### EXCERPTED DATA

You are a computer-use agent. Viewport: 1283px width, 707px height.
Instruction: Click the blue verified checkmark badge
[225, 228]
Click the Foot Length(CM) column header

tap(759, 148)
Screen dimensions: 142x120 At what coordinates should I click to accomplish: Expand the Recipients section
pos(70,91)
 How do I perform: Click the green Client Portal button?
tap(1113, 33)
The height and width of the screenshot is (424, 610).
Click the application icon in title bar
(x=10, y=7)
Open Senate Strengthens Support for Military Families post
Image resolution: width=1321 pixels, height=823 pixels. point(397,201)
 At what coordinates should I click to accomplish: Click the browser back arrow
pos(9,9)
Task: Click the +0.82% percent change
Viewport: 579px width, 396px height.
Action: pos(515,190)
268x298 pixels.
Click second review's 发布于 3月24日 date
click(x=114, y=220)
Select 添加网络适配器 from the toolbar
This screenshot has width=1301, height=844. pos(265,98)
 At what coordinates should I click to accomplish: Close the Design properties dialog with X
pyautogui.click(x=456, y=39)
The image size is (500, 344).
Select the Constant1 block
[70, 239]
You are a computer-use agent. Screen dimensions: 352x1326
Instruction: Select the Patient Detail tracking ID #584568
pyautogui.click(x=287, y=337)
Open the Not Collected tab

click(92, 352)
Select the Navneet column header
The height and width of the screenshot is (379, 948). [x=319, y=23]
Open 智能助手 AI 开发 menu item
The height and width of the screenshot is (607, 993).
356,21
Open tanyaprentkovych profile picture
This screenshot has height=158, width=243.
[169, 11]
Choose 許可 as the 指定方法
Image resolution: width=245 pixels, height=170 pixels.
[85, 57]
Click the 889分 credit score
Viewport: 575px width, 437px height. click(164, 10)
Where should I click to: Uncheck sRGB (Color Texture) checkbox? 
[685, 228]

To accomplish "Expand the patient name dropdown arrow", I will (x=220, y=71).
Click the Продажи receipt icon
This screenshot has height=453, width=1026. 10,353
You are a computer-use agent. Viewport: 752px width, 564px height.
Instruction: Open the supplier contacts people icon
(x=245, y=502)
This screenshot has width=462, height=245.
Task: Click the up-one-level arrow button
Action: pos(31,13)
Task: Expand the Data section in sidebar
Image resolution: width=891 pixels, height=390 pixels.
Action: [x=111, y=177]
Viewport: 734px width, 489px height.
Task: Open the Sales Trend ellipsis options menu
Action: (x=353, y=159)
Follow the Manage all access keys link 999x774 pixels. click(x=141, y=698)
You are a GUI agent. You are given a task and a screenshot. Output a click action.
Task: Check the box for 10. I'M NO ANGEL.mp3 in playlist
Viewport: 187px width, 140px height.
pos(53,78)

### WHAT YOU SHOULD DO
Your job is to return all lines above that hold the word "agent".

### RESULT
You are a computer-use agent. Viewport: 1283px width, 707px height.
You are a computer-use agent. Screen dimensions: 352x1326
You are a computer-use agent. Viewport: 752px width, 564px height.
You are a GUI agent. You are given a task and a screenshot. Output a click action.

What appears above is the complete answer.